Ne jamais arrêter un antidépresseur brutalement sans avis médical. Le sevrage doit être progressif et encadré pour éviter le syndrome de discontinuation et le risque de rechute.

FAQ

Tous les antidépresseurs causent-ils des effets sexuels ? Non. Les ISRS et IRSN sont les plus concernés. D’autres classes (bupropion, agomélatine, mirtazapine) ont des profils sexuels plus favorables et peuvent être des alternatives selon l’indication.

Les effets sexuels disparaissent-ils avec le temps sous traitement ? Parfois. Certains patients constatent une amélioration après quelques semaines. D’autres non. Si les effets persistent à deux mois, il vaut la peine d’en reparler à son médecin.

Le PSSD est-il irréversible ? Pas nécessairement. Certains patients récupèrent spontanément, parfois après plusieurs mois ou années. D’autres ont des symptômes persistants à long terme. Il n’existe pas de traitement validé à ce jour.

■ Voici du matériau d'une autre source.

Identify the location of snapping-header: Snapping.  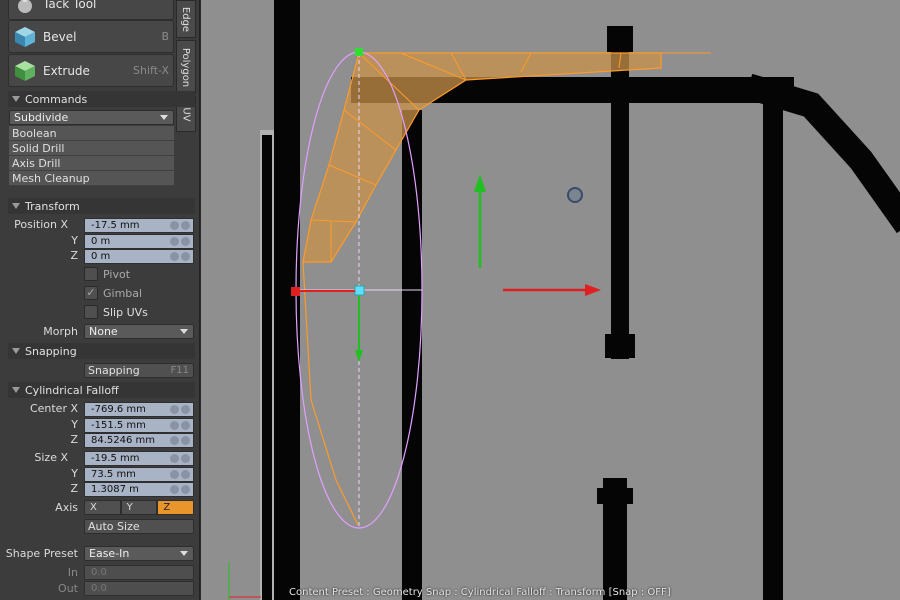
(102, 351).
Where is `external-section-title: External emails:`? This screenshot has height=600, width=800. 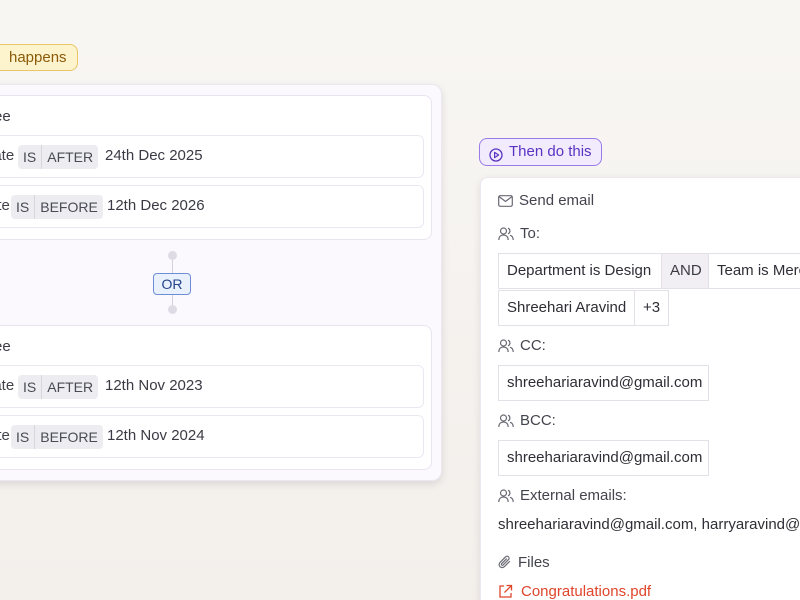
external-section-title: External emails: is located at coordinates (562, 496).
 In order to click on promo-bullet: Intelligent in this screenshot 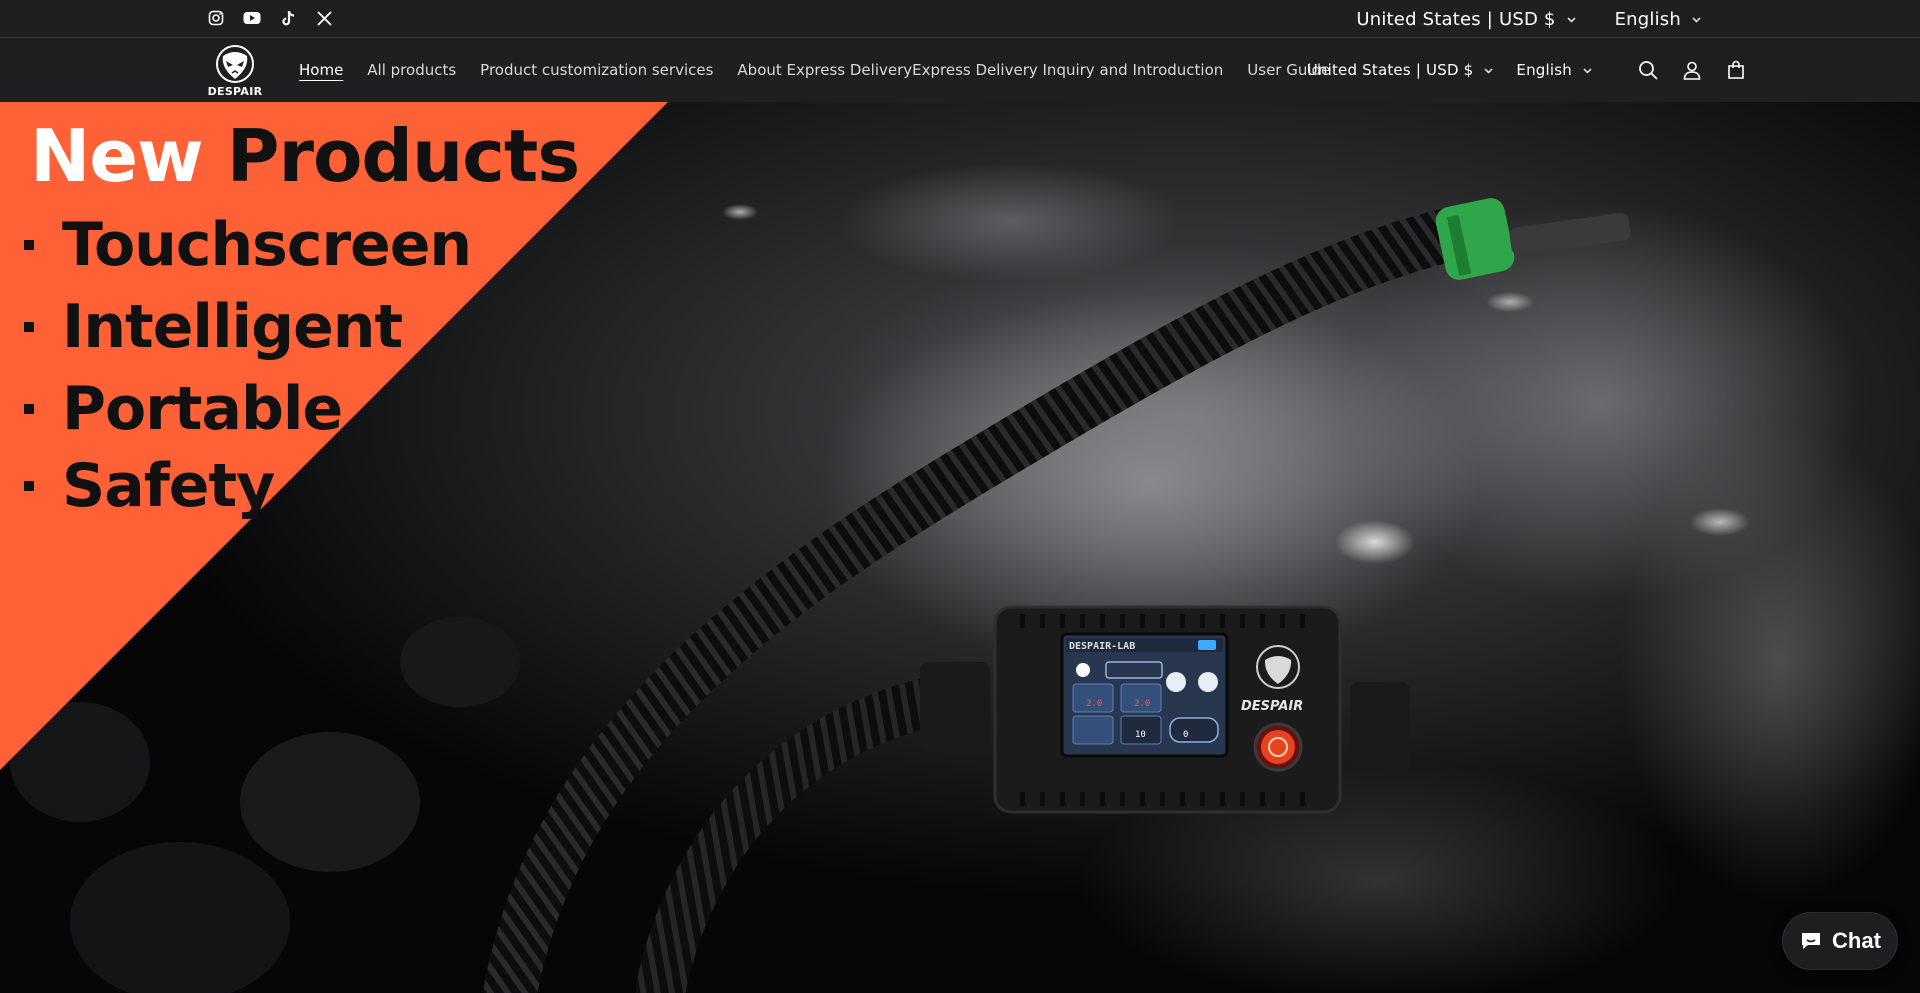, I will do `click(214, 327)`.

Peut-on réclamer une mention du PSSD dans la notice de son médicament ? Depuis la décision de l’EMA en 2019, les notices des ISRS et IRSN en Europe doivent mentionner ce risque. Si la notice de votre médicament ne le mentionne pas, une version mise à jour doit exister sur le site de l’EMA.

Qu’est-ce que le syndrome de discontinuation des ISRS ? C’est un ensemble de symptômes (vertiges, nausées, sensations électriques, anxiété) qui apparaissent lors de l’arrêt ou de la réduction trop rapide d’un ISRS. Il est distinct du PSSD et réversible, mais doit être géré médicalement.

Conclusion

Les effets sexuels des antidépresseurs sont réels, fréquents et parfois persistants. La reconnaissance du PSSD par l’EMA marque une étape importante. Changer de molécule ou d’approche thérapeutique est possible sans renoncer à traiter la dépression. La clé est d’oser mettre le sujet sur la table avec son médecin, en s’appuyant sur des données solides.